Abu Dhabi and the UAE federal government will issue more than $8 billion of local currency debt this year to support the establishment of a domestic yield curve, a new report suggests.
S&P Global Ratings anticipated anticipated that Abu Dhabi is preparing to issue local currency debt as part of an ongoing initiative to develop the UAE domestic debt capital markets.
Overall, S&P Global Ratings expects individual emirates and the UAE federal government to issue approximately $18 billion of local currency debt in 2025, slightly down from $19 billion in 2024. About 55 percent of that will be used for refinancing or to roll over maturing debt. Of the three emirates S&P Global Ratings rates – Abu Dhabi, Ras Al Khaimah, and Sharjah – S&P Global Ratings expects that only Sharjah will issue debt to meet a fiscal shortfall (S&P Global Ratings estimates its deficit will be 6.3 percent of GDP in 2025), while the others will maintain their surplus position.
The UAE’s domestic debt capital market remains relatively nascent, particularly with regards to local currency issuance, but it is growing. Since the UAE federal government began raising debt in 2021, it has issued about AED27 billion ($7.3 billion) of treasury bonds and sukuk in local currency, equating to about 42 percent of total issuances. Sharjah also issued AED1 billion of long-term local currency sukuk in July 2024 and reissued its AED7 billion short-term sukuk certificate in May 2024. However, most of the emirates and federal government debt remains denominated in U.S. dollars and is held externally.
Read more: UAE banks’ capital, reserves reach $134.8 billion by June 2024, says Central Bank
Banks as potential funding sources
Capital markets are volatile in an uncertain global environment, and reliance on international capital markets could expose some issuers to higher borrowing costs. Sharjah is particularly exposed in this regard, the agency reported. Its fiscal deficits will likely remain large, net government debt is about 50 percent of GDP, and its interest burden is around 30 percent of government revenues, one of the highest among S&P Global Ratings’ rated sovereigns. S&P Global Ratings notes, however, that Sharjah’s recent sukuk issuances were well received by the market.
The UAE’s well-capitalized and liquid banks could provide funding should capital markets prove unsupportive. Banks have notably increased deposits over the past three years and continue to display comfortable loan-to-deposit ratios that should support strong lending growth in 2025. In a worst-case scenario of impaired access to capital markets and bank stress, S&P Global Ratings expects the UAE federal government, backed by Abu Dhabi, would provide extraordinary support to the emirates.
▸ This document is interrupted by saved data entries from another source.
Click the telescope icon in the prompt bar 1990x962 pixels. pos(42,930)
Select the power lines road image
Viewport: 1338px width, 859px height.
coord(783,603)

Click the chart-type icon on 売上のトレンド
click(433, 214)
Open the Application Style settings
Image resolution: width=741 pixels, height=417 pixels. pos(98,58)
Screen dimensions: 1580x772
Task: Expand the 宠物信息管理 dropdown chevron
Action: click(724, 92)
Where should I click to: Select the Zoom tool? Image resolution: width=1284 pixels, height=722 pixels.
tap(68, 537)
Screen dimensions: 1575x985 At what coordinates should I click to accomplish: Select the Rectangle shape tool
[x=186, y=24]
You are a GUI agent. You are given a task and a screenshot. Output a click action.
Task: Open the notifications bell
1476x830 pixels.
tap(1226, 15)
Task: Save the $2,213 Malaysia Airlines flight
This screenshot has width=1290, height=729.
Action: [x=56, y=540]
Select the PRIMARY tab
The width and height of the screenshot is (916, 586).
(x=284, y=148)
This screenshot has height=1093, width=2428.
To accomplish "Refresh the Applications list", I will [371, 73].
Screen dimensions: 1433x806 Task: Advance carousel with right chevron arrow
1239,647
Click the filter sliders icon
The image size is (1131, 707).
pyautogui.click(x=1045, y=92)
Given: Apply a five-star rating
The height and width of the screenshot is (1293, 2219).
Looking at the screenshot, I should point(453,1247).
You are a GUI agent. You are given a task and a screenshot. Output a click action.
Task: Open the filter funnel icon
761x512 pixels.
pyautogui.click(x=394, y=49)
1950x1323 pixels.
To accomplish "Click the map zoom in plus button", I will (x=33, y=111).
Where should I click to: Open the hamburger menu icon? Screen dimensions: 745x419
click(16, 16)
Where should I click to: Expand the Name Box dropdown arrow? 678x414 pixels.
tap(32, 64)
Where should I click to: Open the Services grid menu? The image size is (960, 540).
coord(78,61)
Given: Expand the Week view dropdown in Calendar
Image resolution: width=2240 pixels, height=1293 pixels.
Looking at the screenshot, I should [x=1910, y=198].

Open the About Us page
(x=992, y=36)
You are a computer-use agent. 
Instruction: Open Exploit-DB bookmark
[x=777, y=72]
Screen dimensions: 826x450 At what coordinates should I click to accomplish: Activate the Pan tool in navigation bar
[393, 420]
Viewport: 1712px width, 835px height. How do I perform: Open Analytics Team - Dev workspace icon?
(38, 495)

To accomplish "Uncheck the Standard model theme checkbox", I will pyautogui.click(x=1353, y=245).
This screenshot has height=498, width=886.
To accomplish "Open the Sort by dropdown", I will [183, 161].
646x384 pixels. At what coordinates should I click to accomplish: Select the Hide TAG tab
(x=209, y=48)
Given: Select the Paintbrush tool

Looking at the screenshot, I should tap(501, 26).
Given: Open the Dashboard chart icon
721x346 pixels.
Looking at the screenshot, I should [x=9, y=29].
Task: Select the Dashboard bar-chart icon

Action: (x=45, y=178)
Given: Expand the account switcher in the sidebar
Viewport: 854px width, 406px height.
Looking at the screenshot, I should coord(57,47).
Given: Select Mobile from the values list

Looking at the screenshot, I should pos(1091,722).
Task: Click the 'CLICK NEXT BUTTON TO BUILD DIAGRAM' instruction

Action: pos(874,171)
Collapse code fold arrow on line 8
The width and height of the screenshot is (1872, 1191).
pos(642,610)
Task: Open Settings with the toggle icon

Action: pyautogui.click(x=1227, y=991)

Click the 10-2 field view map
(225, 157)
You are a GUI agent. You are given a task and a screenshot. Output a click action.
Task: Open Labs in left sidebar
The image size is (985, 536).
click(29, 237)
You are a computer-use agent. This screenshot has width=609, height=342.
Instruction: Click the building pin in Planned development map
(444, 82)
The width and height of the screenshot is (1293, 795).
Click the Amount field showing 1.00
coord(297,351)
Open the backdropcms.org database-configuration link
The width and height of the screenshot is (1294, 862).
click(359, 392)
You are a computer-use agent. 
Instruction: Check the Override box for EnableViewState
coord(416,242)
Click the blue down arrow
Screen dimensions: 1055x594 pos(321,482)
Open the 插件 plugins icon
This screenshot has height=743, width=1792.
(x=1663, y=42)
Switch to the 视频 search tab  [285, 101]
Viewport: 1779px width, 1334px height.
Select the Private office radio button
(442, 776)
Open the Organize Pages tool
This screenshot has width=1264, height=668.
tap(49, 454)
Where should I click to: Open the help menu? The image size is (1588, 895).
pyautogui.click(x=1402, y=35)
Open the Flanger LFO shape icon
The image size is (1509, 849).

Prudent fiscal policies and balance sheets
Despite lower oil prices, most of the emirates will maintain prudent fiscal policies and strong balance sheets. Much of the debt issuance is therefore likely to be opportunistic and market dependent. For example, S&P Global Ratings expects that Abu Dhabi could choose to repay some of its about $6 billion of debt maturing this year. Dubai also continues to deleverage–the government repaid $1.2 billion during the first three months of the year. Dubai could however issue more debt from 2026 to fund the expansion of the Al Maktoum International Airport and the renovation of the rainwater drainage network. Ras Al Khaimah issued a $1 billion 10-year sukuk in March to refinance the same amount maturing that month. There are large upcoming tourism-related projects in the emirate, but S&P Global Ratings anticipates that these will be mostly funded by government-related entities (GREs), with contingent liabilities of the government remaining manageable.
More regular domestic currency issuances by Abu Dhabi and the UAE federal government will help to build a domestic yield curve. This could be used in the pricing of issuance by banks and corporates and help smaller issuers access the capital markets, while diversifying the funding base. That said, S&P Global Ratings expects bank funding along with the access to international capital markets to remain the core funding sources for corporates in the near term.